Ok, so disaster is probably a strong word. Big disappointment is a bit more appropriate. I used Adam Perry Lang's recipe from Serious Barbecue. Apparently it took top prize in a major competition, so I figured the results would be pretty excellent. I've cooked loads from his book and had nothing but absolutely stellar results with every recipe until last night. Anyway, I bought an 8 pound pork butt and I followed his directions. I ended up with a mediocre-flavored, incredibly rubbery--to the point that it wouldn't pull at all and I wondered whether it was cooked all the way through--piece of meat. What I did was as follows:
First, I injected it with a brine. I had never injected a brine before, and he didn't specify quite how much to use. So I just filled the syringe to capacity (1 ounce) for each squirt, and I injected in a checkerboard pattern with each injection spaced about 1 1/2 inches all over the butt. The pattern was specified in the book, but not the spacing, so the 1 1/2 inches was kind of me taking a stab at it. The book says to let the butt sit for 2 hours at room temperature after injecting the brine. I have a two week old baby at the moment and got consumed with quelling a scream-storm he was having, so I let it sit for 3 hours instead of 2. That was my first deviation from the recipe, and perhaps my first mistake. Can over-brining from either injecting too much or letting the brine sit too long cause rubbery, bad meat?
Next step was to throw it on the egg at 250 for about three hours or until internal reaches 130. I got the temp stable and threw it on. While it was cooking, I had to tend to lots of stuff (mostly newborn related). When I came back to check on it nearly three hours later, the temp had dropped to 200. So that was deviation number two, and perhaps also a contributor to the lackluster final product.

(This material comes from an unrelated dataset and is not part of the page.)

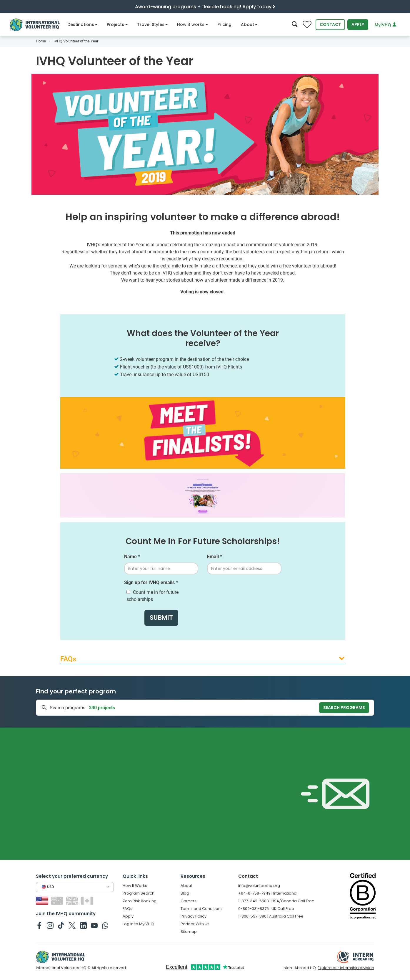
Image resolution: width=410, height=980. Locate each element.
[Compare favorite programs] (307, 24)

I adjusted the temp back to 250, sprayed an apple juice spray on it as directed and let it go for another couple hours until internal reached about 160. At that point, I pulled it, wrapped it in foil and covered it in a wrapping mixture of brown sugar, honey, butter and mustard. Put it back in and let it go until it reached 193.
This part was a little strange: The book specified that you ought to hit the stall between 160 to 193, and it would take 2 1/2 to 3 hours to get there. I had my egg set to about 270 (temp had climbed a touch), and there was no stall. The temp just rose without pause until it hit 193. Only took about an hour. At that point I followed the recipe to the finish.
Like I said, the final product was very rubbery, and it had none of the unctuous qualities you expect from a properly cooked butt. It wasn't juicy and succulent, and it didn't fall apart. Because there was no stall, I wondered whether there was a problem converting the collagen to gelatin. I also wondered (like I mentioned above) whether it was an issue with the brining--either over-brining or letting the brine sit an hour too long before cooking. Last thing it might be is the fact that it cooked at 200 instead of 250 for the first 3 hours. Anyway, what do you all think? Would really like to avoid having this sort of thing happen again.